Data shown section start

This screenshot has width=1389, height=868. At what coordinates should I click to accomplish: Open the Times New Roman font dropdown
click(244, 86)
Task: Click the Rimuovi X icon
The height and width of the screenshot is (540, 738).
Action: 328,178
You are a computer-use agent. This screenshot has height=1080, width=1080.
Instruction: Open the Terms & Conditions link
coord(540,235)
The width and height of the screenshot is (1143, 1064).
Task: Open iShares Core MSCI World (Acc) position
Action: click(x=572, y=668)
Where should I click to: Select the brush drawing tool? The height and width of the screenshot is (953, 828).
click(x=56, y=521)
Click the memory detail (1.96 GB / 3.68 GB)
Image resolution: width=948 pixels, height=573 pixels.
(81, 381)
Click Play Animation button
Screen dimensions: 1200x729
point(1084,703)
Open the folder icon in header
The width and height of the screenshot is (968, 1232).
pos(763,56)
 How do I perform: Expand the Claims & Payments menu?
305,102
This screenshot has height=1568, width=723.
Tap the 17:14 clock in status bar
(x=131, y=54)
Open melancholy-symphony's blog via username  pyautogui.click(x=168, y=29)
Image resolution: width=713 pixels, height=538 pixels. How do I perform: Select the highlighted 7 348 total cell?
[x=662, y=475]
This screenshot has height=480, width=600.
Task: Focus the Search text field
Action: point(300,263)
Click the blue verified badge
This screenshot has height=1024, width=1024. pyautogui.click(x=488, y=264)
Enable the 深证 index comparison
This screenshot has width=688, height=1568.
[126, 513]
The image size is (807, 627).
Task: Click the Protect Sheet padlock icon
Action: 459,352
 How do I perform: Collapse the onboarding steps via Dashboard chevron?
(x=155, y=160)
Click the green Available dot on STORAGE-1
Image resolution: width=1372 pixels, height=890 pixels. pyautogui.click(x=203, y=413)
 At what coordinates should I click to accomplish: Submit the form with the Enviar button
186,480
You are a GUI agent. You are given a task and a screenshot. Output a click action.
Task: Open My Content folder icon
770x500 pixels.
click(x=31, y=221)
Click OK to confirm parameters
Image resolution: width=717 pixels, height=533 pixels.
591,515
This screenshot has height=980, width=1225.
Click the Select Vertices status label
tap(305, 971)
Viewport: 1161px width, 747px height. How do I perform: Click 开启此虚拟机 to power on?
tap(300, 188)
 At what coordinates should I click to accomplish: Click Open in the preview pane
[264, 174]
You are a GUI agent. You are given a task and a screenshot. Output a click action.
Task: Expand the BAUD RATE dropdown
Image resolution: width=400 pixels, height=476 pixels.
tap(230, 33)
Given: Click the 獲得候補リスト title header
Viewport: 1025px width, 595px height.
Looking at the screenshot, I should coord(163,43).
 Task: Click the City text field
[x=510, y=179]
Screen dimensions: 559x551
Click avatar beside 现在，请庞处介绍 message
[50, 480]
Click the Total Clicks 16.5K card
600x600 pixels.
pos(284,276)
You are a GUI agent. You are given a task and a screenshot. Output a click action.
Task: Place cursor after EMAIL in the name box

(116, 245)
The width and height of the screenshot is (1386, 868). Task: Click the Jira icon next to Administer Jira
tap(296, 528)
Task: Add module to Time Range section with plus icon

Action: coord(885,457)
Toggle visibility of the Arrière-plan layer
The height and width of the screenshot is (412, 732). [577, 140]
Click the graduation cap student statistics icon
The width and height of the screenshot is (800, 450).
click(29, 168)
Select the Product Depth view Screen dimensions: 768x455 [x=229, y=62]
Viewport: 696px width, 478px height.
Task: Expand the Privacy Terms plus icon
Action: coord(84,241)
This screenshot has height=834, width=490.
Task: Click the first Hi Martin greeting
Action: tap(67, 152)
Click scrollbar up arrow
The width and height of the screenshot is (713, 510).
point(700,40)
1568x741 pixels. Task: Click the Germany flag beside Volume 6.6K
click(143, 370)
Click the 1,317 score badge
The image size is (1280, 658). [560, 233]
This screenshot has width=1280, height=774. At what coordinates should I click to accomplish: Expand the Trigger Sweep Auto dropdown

Data shown section end

Each line above needs to be repeated exactly, with nothing omitted.

**Solution to the exercise:**
This screenshot has width=1389, height=868. At what coordinates should I click to accomplish: Open the Times New Roman font dropdown
click(244, 86)
Task: Click the Rimuovi X icon
The height and width of the screenshot is (540, 738).
Action: 328,178
You are a computer-use agent. This screenshot has height=1080, width=1080.
Instruction: Open the Terms & Conditions link
coord(540,235)
The width and height of the screenshot is (1143, 1064).
Task: Open iShares Core MSCI World (Acc) position
Action: click(x=572, y=668)
Where should I click to: Select the brush drawing tool? The height and width of the screenshot is (953, 828).
click(x=56, y=521)
Click the memory detail (1.96 GB / 3.68 GB)
Image resolution: width=948 pixels, height=573 pixels.
(81, 381)
Click Play Animation button
Screen dimensions: 1200x729
point(1084,703)
Open the folder icon in header
The width and height of the screenshot is (968, 1232).
pos(763,56)
 How do I perform: Expand the Claims & Payments menu?
305,102
This screenshot has height=1568, width=723.
Tap the 17:14 clock in status bar
(x=131, y=54)
Open melancholy-symphony's blog via username  pyautogui.click(x=168, y=29)
Image resolution: width=713 pixels, height=538 pixels. How do I perform: Select the highlighted 7 348 total cell?
[x=662, y=475]
This screenshot has height=480, width=600.
Task: Focus the Search text field
Action: point(300,263)
Click the blue verified badge
This screenshot has height=1024, width=1024. pyautogui.click(x=488, y=264)
Enable the 深证 index comparison
This screenshot has width=688, height=1568.
[126, 513]
The image size is (807, 627).
Task: Click the Protect Sheet padlock icon
Action: 459,352
 How do I perform: Collapse the onboarding steps via Dashboard chevron?
(x=155, y=160)
Click the green Available dot on STORAGE-1
Image resolution: width=1372 pixels, height=890 pixels. pyautogui.click(x=203, y=413)
 At what coordinates should I click to accomplish: Submit the form with the Enviar button
186,480
You are a GUI agent. You are given a task and a screenshot. Output a click action.
Task: Open My Content folder icon
770x500 pixels.
click(x=31, y=221)
Click OK to confirm parameters
Image resolution: width=717 pixels, height=533 pixels.
591,515
This screenshot has height=980, width=1225.
Click the Select Vertices status label
tap(305, 971)
Viewport: 1161px width, 747px height. How do I perform: Click 开启此虚拟机 to power on?
tap(300, 188)
 At what coordinates should I click to accomplish: Click Open in the preview pane
[264, 174]
You are a GUI agent. You are given a task and a screenshot. Output a click action.
Task: Expand the BAUD RATE dropdown
Image resolution: width=400 pixels, height=476 pixels.
tap(230, 33)
Given: Click the 獲得候補リスト title header
Viewport: 1025px width, 595px height.
Looking at the screenshot, I should coord(163,43).
 Task: Click the City text field
[x=510, y=179]
Screen dimensions: 559x551
Click avatar beside 现在，请庞处介绍 message
[50, 480]
Click the Total Clicks 16.5K card
600x600 pixels.
pos(284,276)
You are a GUI agent. You are given a task and a screenshot. Output a click action.
Task: Place cursor after EMAIL in the name box

(116, 245)
The width and height of the screenshot is (1386, 868). Task: Click the Jira icon next to Administer Jira
tap(296, 528)
Task: Add module to Time Range section with plus icon

Action: coord(885,457)
Toggle visibility of the Arrière-plan layer
The height and width of the screenshot is (412, 732). [577, 140]
Click the graduation cap student statistics icon
The width and height of the screenshot is (800, 450).
click(29, 168)
Select the Product Depth view Screen dimensions: 768x455 [x=229, y=62]
Viewport: 696px width, 478px height.
Task: Expand the Privacy Terms plus icon
Action: coord(84,241)
This screenshot has height=834, width=490.
Task: Click the first Hi Martin greeting
Action: tap(67, 152)
Click scrollbar up arrow
The width and height of the screenshot is (713, 510).
point(700,40)
1568x741 pixels. Task: Click the Germany flag beside Volume 6.6K
click(143, 370)
Click the 1,317 score badge
The image size is (1280, 658). [560, 233]
This screenshot has width=1280, height=774. At what coordinates should I click to accomplish: Expand the Trigger Sweep Auto dropdown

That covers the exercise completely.